Congresswoman Eleanor Holmes Norton (D-DC) has reintroduced legislation for DC Statehood, the Washington, D.C. Admission Act (H.R. 51). Norton has introduced similar bills in every Congress for years, but this time, the measure has new momentum.
Norton introduced H.R. 51 on January 3rd with a record 155 original cosponsors. “That is already higher than the number of Democrats who voted for the statehood bill when I secured the first-ever House floor vote on the bill in 1993, and the highest number of original cosponsors of any other bill introduced either in the House or Senate on the first day of the 116th Congress,” she said in a press conference after the bill’s introduction. It is also the most members to ever support DC Statehood.
Furthermore, House Committee on Oversight and Reform Chairman Elijah Cummings (D-MD) has committed to holding a hearing and markup on H.R. 51 this year.
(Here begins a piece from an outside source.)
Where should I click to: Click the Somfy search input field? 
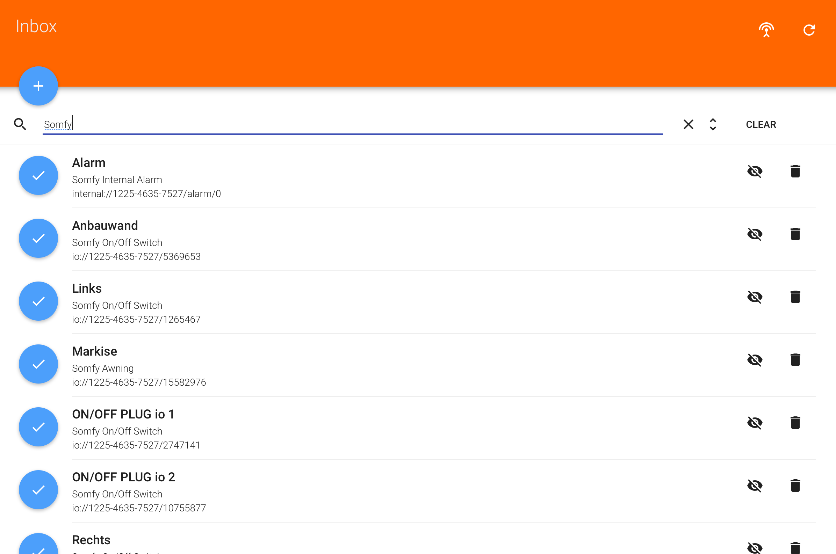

The House hasn’t held a hearing or markup on D.C. statehood since 1993, though a Senate committee held one in 2014.
And the legislation has other champions.
Speaker Nancy Pelosi (D-CA) has joined Congresswoman Norton recently in making strong public statements in support of the bill to make the District of Columbia the 51st state.
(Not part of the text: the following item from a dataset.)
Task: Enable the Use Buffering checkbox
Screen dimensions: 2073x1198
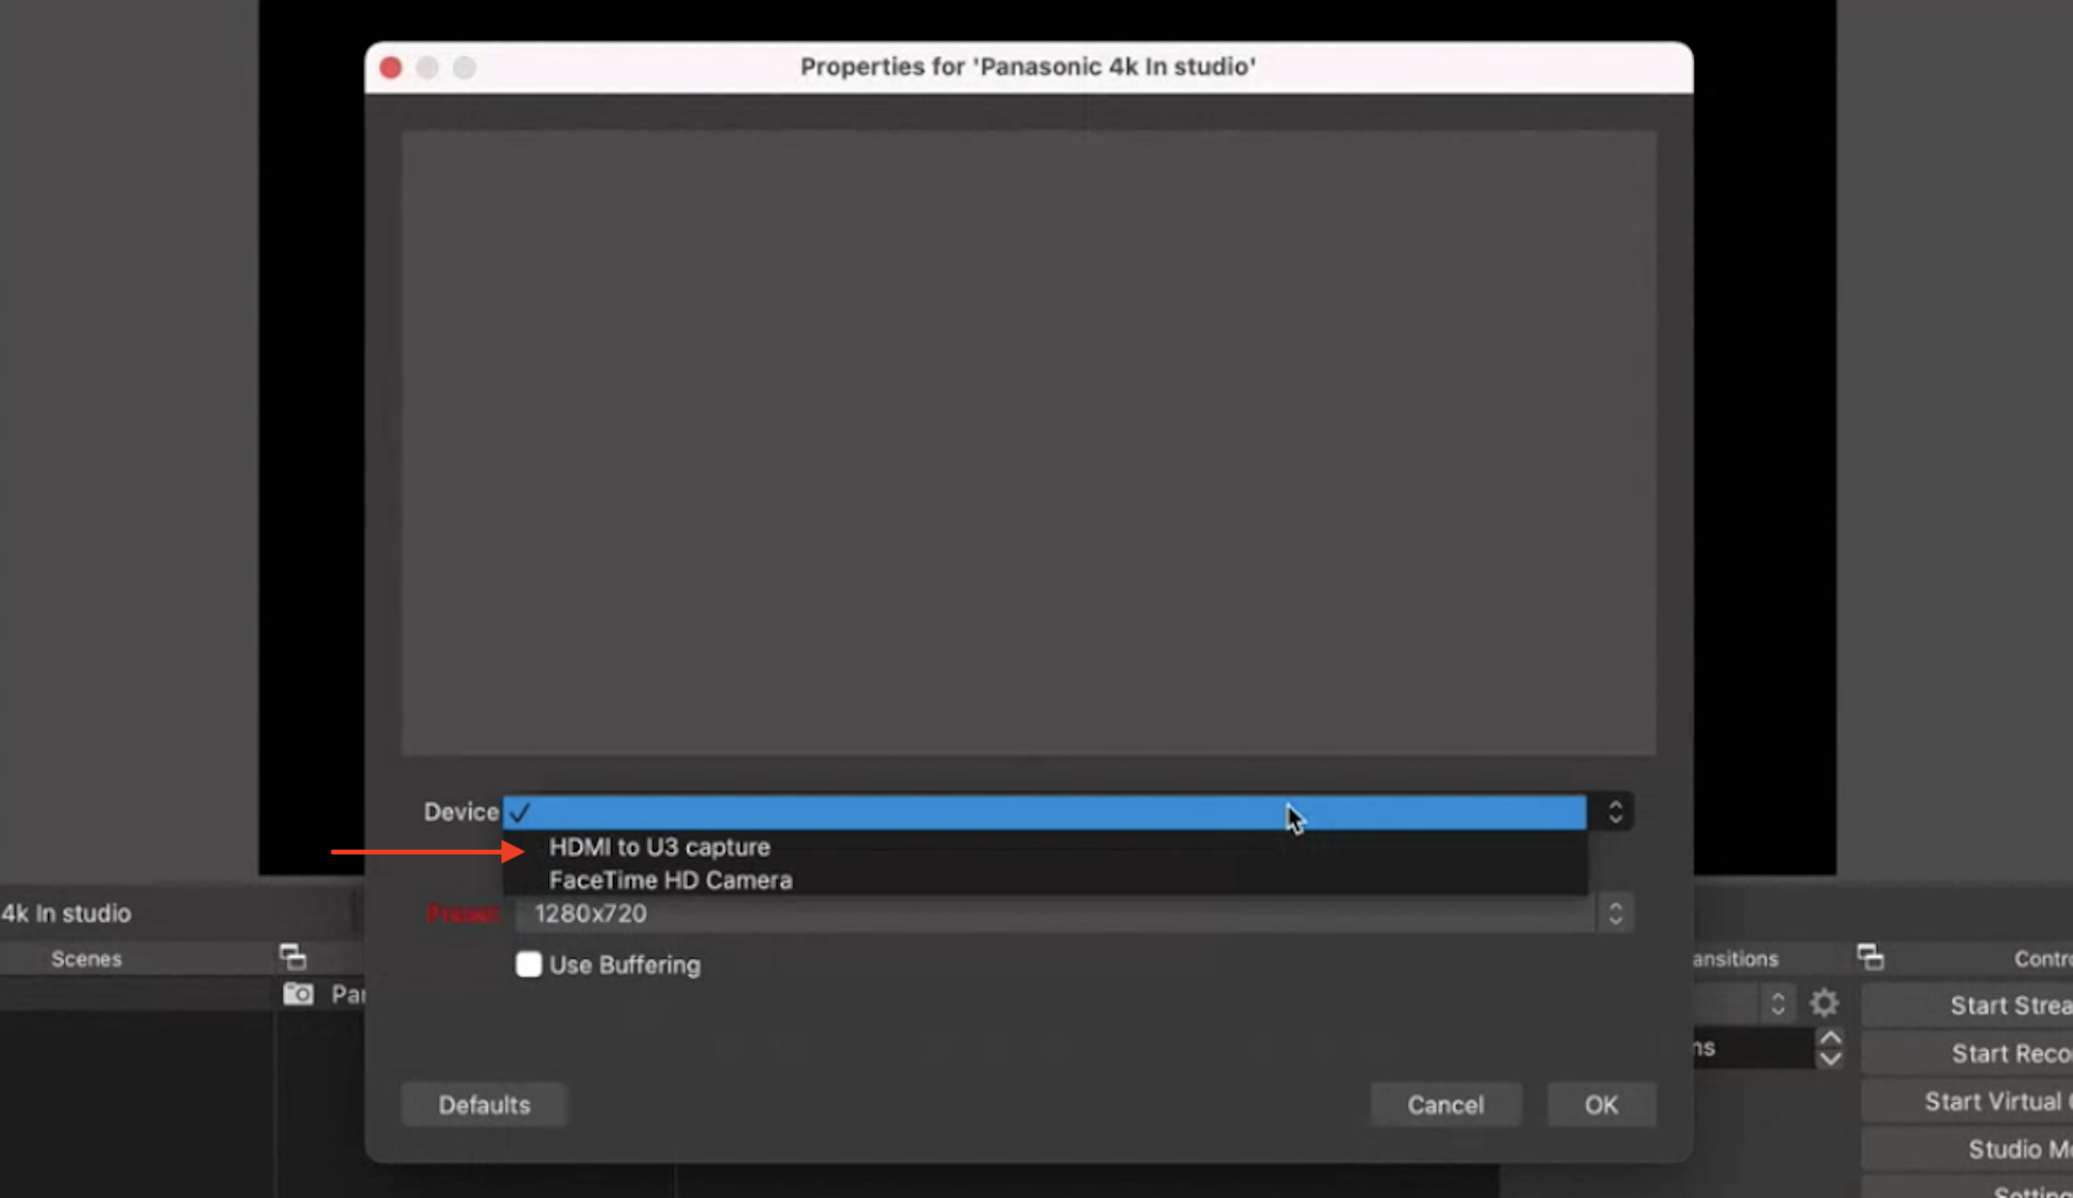Action: point(529,964)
“For too long, the residents of the District of Columbia have served our nation in uniform, paid taxes and contributed to the economic power and success of our country while being denied the full enfranchisement that is their right…,” said Pelosi. “H.R. 51, The Washington, D.C. Admission Act, is a critical step in righting this historic wrong.”
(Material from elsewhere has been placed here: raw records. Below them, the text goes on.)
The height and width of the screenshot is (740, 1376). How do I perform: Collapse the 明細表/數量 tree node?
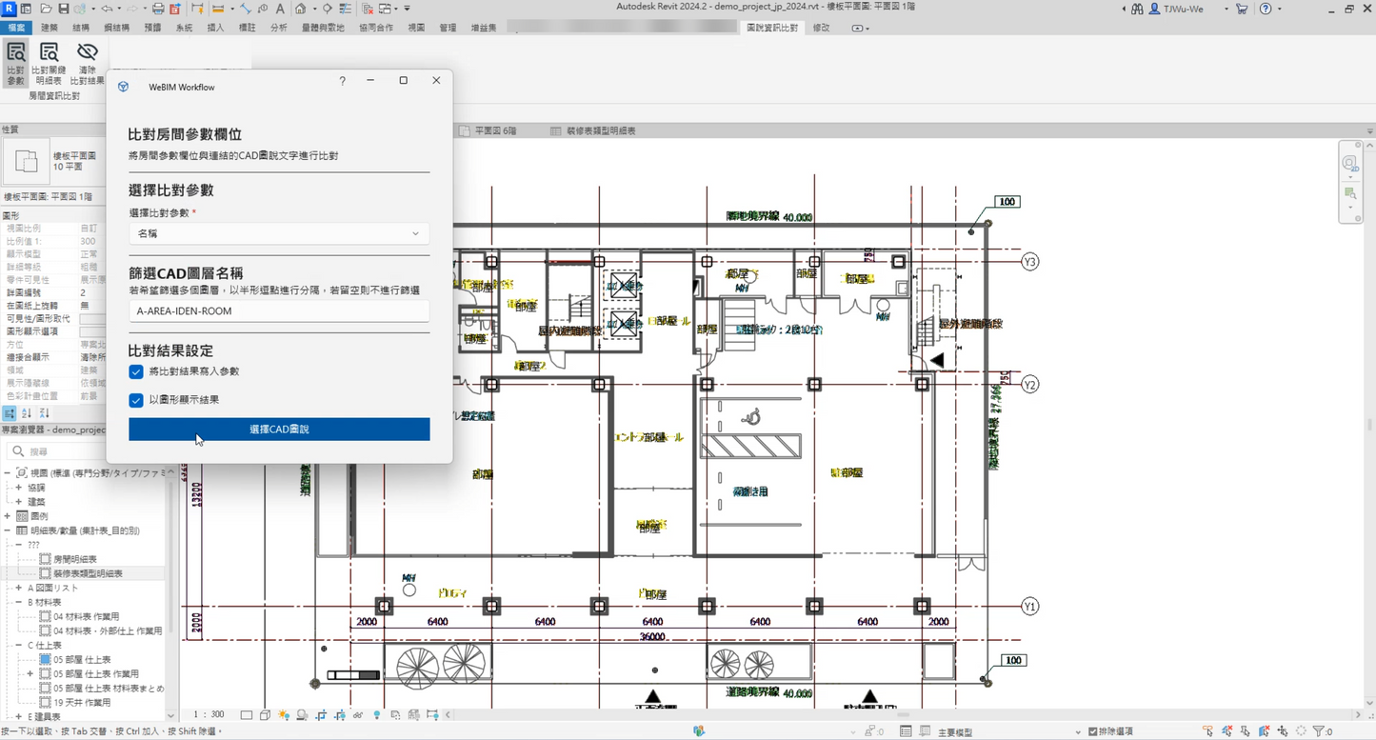click(x=8, y=530)
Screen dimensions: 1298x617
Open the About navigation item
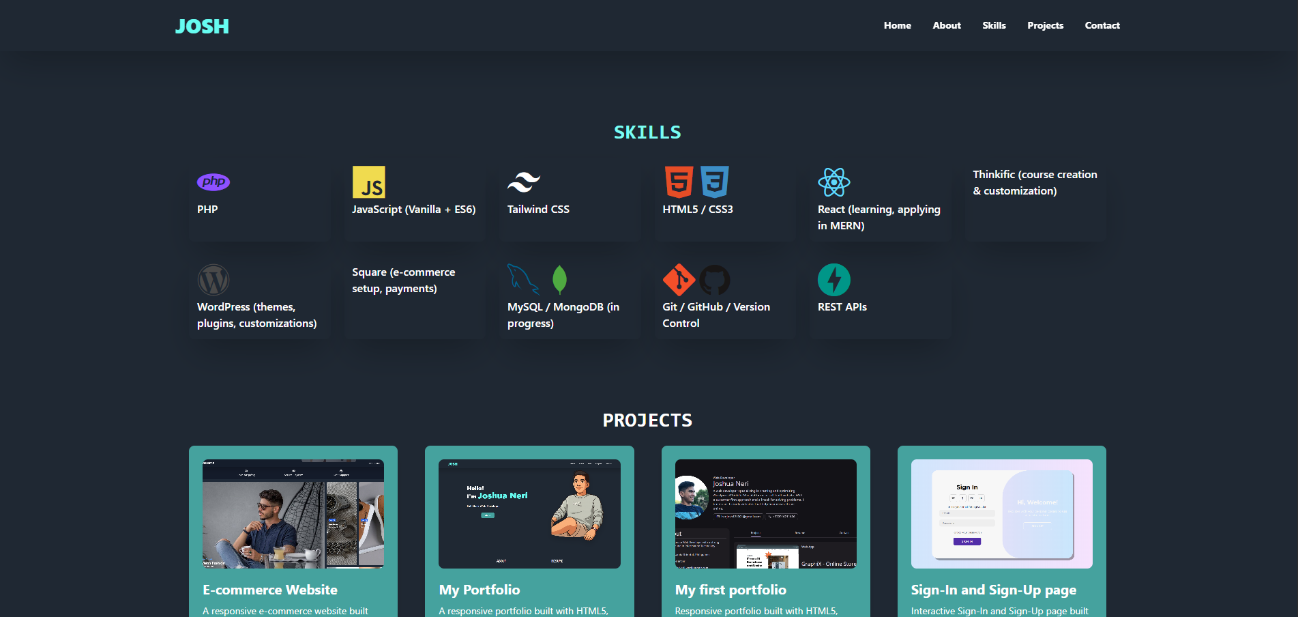tap(946, 25)
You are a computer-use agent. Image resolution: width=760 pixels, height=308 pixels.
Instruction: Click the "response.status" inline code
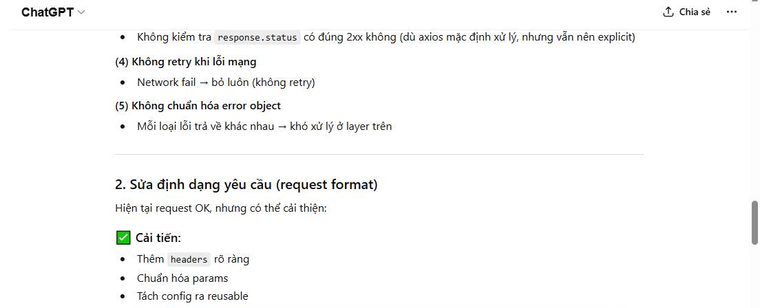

Pelosi’s endorsement, says Norton is “the most important step yet in getting a House floor vote on the statehood bill.” Still, the Republican-controlled Senate is not likely to take up the measure.
Norton’s bill would create a state from the eight hometown wards of the District. The 51st state would have no jurisdiction over federal territory. The U.S. Capitol premises, the principal federal monuments, federal buildings and grounds, the National Mall and other federal property in the District would remain under federal jurisdiction.
Norton’s bill provides that the State of Washington, D.C. would be equal to the other 50 states in all respects, and the residents of the state of Washington, D.C. would have all the rights of citizenship as taxpaying American citizens, including two senators and, initially, one House member.